I think this is probably enough to get us going, though. Right after explaining how Peter gives a heart-rending sermon that wins some 3,000 converts, Acts 2: 42-47 says:
42 They devoted themselves to the apostles’ teaching and to fellowship, to the breaking of bread and to prayer. 43 Everyone was filled with awe at the many wonders and signs performed by the apostles. 44 All the believers were together and had everything in common. 45 They sold property and possessions to give to anyone who had need. 46 Every day they continued to meet together in the temple courts. They broke bread in their homes and ate together with glad and sincere hearts, 47 praising God and enjoying the favor of all the people. And the Lord added to their number daily those who were being saved. [Bold added.]
So it’s obvious why many people would think that true Christianity goes hand in hand with socialism. Now there have been many erudite essays and sermons from top-flight theologians on this topic. I am therefore going to focus on this as a free-market economist and libertarian theorist who is also a born-again Christian, since that’s where my comparative advantage lies.
==> As I explain in greater detail in this lecture, it is undeniably true that the message of the gospel is for you to trust in Christ, not in material goods. However, the Bible does not teach that riches per se are a mark of a bad person.

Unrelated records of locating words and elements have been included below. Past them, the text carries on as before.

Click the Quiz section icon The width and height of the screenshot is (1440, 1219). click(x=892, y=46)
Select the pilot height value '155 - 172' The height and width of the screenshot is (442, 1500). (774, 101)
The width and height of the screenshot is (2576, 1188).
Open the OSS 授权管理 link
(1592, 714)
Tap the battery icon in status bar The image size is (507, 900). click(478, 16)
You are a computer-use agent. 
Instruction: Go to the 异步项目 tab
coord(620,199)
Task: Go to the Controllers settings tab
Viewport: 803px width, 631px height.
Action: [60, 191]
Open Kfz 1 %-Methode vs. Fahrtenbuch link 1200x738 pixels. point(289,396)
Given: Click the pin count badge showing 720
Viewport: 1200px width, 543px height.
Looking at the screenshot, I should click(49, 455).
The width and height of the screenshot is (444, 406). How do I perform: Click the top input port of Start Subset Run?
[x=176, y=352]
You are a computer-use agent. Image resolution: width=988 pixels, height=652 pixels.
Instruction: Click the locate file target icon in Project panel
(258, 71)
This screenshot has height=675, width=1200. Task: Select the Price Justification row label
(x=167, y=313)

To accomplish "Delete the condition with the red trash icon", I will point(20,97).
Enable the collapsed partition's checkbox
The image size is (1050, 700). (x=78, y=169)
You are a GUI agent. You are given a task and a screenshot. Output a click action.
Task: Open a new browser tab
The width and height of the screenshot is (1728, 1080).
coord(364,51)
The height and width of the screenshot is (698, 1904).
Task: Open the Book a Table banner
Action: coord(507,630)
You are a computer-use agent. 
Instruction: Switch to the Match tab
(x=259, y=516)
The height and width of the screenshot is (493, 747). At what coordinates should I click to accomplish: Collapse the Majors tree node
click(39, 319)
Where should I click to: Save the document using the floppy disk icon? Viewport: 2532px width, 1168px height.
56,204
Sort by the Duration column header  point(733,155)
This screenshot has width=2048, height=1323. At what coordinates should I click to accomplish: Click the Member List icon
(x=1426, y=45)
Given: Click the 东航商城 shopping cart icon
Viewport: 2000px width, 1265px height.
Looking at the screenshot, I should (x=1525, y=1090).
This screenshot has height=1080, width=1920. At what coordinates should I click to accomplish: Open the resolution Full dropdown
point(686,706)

==> There is nothing anti-libertarian about living in a commune, so long as everything is voluntary. You can’t at all take this example and conclude that State-sponsored redistribution is Christian, anymore than forcing people to confess Jesus as Lord under penalty of torture is Christian.
==> The obvious retort to the above is this story, but even here the two people involved deceived the community of believers. The apostles didn’t go out to non-Christians and kill them for not donating their property. Furthermore, strictly speaking Peter didn’t kill them, either God did and/or their consciences killed them. So even if you want to be really hardcore about this harder story, you see it doesn’t violate libertarian ethics (since God owns everything if the Bible is true).
==> Now you might say, “OK Murphy there’s nothing inherently unlibertarian about this example of the early Church, but surely it ignores economic principles. What about the calculation problem?” Yet hold on a second. What did it say the early Christians did? They sold their property for money and then used the proceeds to buy necessities for their group. So that’s not eschewing markets, that’s taking advantage of them. (In contrast, when the children of Israel would occasionally have a wave of reform, they would destroy their idols–they didn’t sell them to their neighboring pagans.)
==> I think that if more of the world actually followed the Sermon on the Mount (or the 10 Commandments for that matter), then one offshoot would be an unbelievable increase in human productivity. For an analogy, it’s not “ignorant of the work of Mises” to think that restaurants in a libertarian society would give out tap water and bread for free. So by the same token, I imagine a world where people really did a much better job of living up to Christian ideals would be so inconceivably wealthy by our standards that it would look to socialists like their utopia–even though there would be no systematic violations of property rights.